Jamar Clark's father James Clark, seen here at a 2017 vigil for his son's death, is still waiting to find out how much his son's life was worth. Leila Navidi, Star Tribune

Jamar Clark died in November 2015. Feels like a lifetime ago.

Clark was killed so long ago, the racist 4chan user who shot people at a Black Lives Matter protest in north Minneapolis has already appealed his case and had it re-adjudicated. Allen Scarsella's argument that one of his victims had a "reputation for violence" didn't convince an appellate court judge, and he'll continue serving out his 15-year sentence.

Local jurors never got to decide if Jamar Clark committed a crime the night Minneapolis cop Mark Schwarze shot him in the face from point-blank range, because Clark was already dead.

He was resisting officers' orders but not attacking them when Schwarze's partner Mark Riggenberg decided to wrap an arm around Clark and wrestle him to the ground.

Let's assume Minneapolis cops would be slightly less quick to have put their hands on Justine Ruszczyk, a petite white yoga teacher. But she was allegedly more aggressive toward cops than Clark had been: Mohamed Noor and his partner argued Ruszczyk had slapped their squad car, scaring Noor into fatally shooting Ruszczyk in the alley behind her house.

The stories of Clark's and Ruszczyk's deaths share similar beginnings: a murky 911 call, and a couple cops rolling up on a scene not knowing who or what they'll find. The differences are pretty obvious, too: a black man in North and a white woman in South...

...and the small matter of $20 million. That's how much Minneapolis City Council members agreed to pay Ruszczyk's survivors after Noor was convicted of murdering her, according to the Star Tribune, which reported on a closed-door decision made earlier this month.

Clark's killers didn't have to face trial, and according to that same Strib story, his family's still fighting for restitution of some sort from the city that employed them. A lawsuit they filed in 2017 -- not long before Ruszczyk was killed -- at first included the city, the department, and both officers; Schwarze, the shooter, was later released from the suit, which argues Riggenberg had used excessive force in taking Clark to the ground simply for not following orders.

If Ruszczyk's relatives got $20 million, how much could Clark's be pushing for?

The rejected amount in the Clark case is well below $100,000, according to sources with knowledge of the proposed settlement.

Oh. So, that... doesn't sound like a lot. That's less than council members make in a year, and kinda makes you wonder what the lawyers they -- and you, if you live here -- hire make each hour.

U.S. Senior Court Judge Michael Davis is wondering about the case, too, and has ordered the city to appear in court after learning the council had rejected a settlement with Clark's family on the same day it approved $20 million for Ruszczyk's. Council Member Phillipe Cunningham posted to Facebook the Clark settlement was spiked because it "way too low," per the Star Tribune, but later took the post down and said he wasn't allowed to talk on the record about it.

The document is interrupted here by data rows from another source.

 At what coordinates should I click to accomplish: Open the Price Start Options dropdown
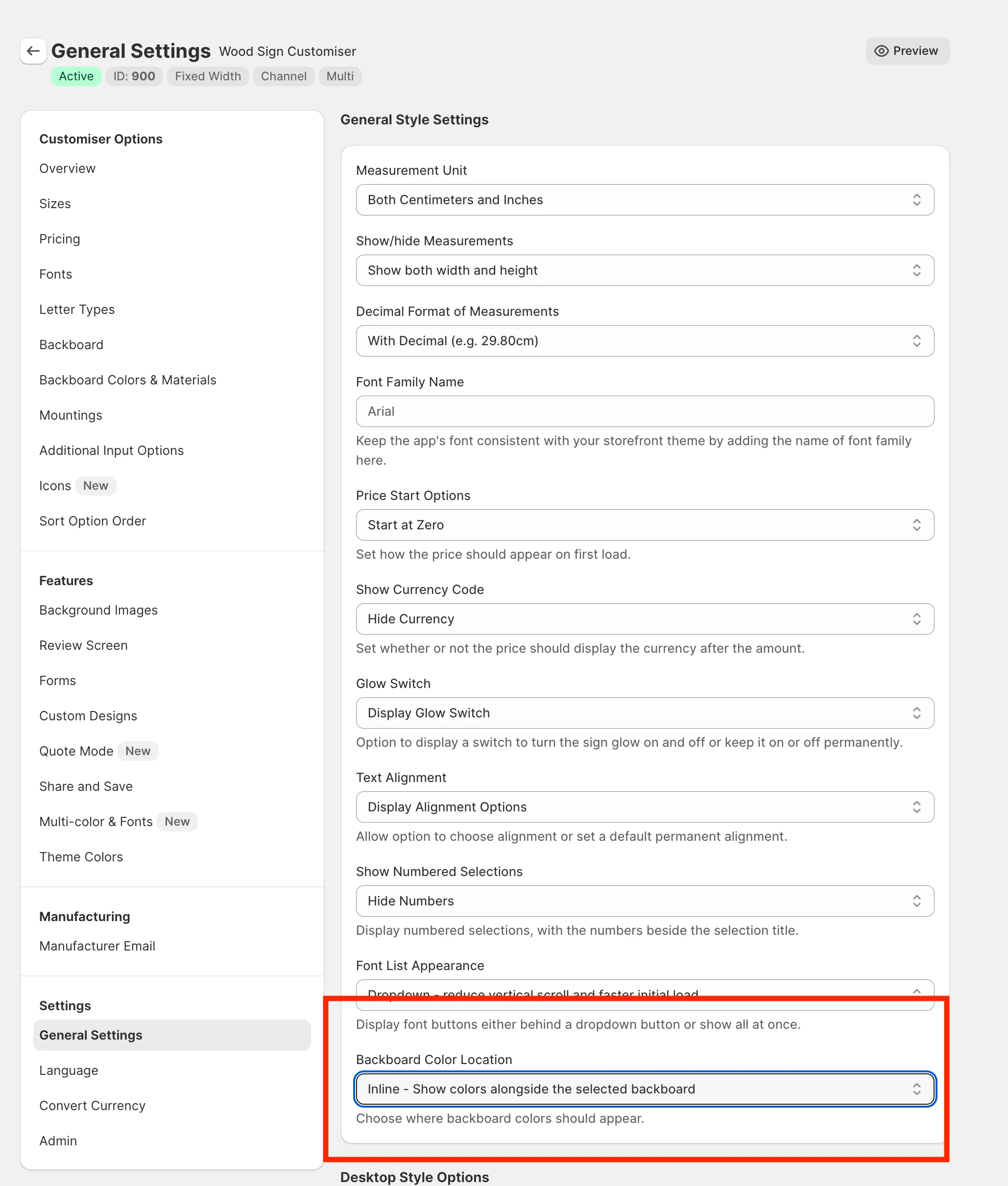pos(645,524)
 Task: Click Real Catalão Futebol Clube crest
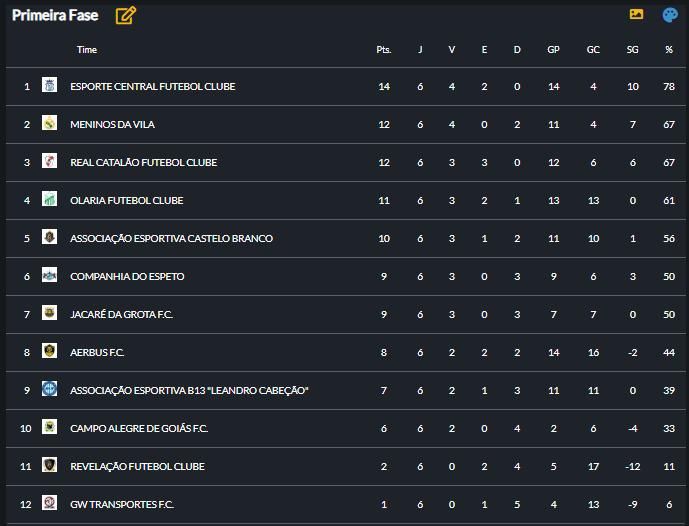pyautogui.click(x=49, y=162)
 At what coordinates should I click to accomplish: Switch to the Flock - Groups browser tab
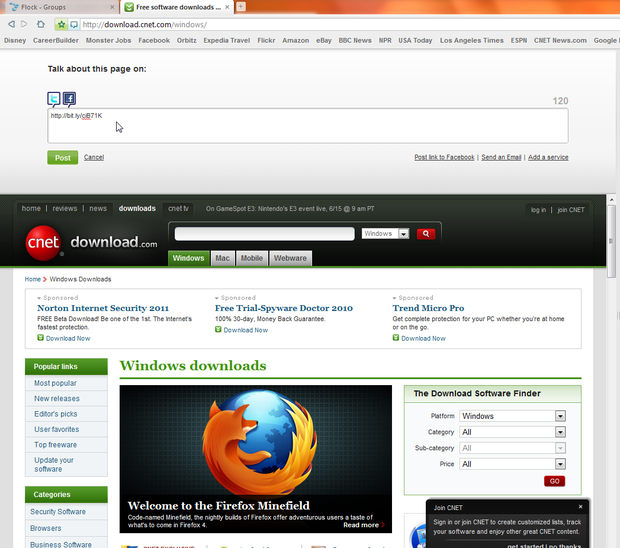(x=53, y=7)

Suffice to say, a white family sleeps tonight knowing its relative's killer faced justice, and the city feels really, really bad she died.

How bad, if at all, does the city feel about Jamar Clark's death? His family might soon finally find out. Was he worth $20 million?

Not sure if anyone's taking bets on something so macabre as a police shooting death settlement, but reader: Take the under.